──────── EXTRACTED MATERIAL

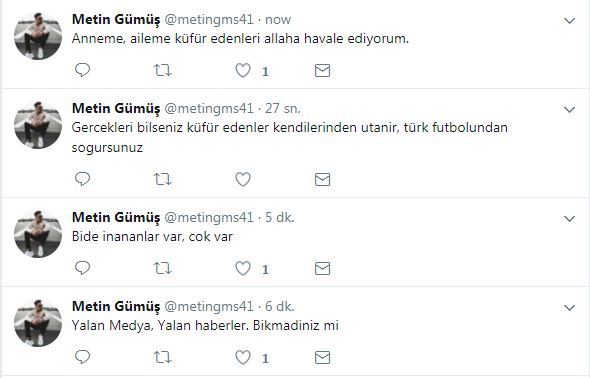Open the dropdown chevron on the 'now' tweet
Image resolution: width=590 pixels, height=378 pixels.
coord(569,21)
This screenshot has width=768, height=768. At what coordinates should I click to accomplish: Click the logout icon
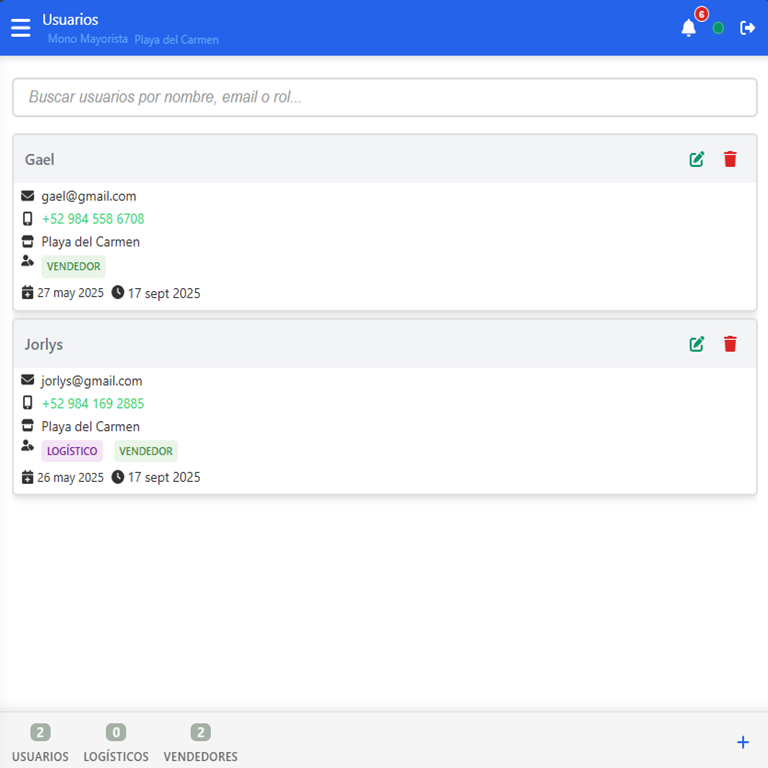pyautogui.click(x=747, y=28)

────────────────

**INSTRUCTIONS FOR THE TASK**
The answer consists solely of the lines from the one holding "This screenshot has" through the last line of the entries above, set down verbatim, without any pictures.

**SOLUTION BELOW**
This screenshot has width=768, height=768. At what coordinates should I click to accomplish: Click the logout icon
pyautogui.click(x=747, y=28)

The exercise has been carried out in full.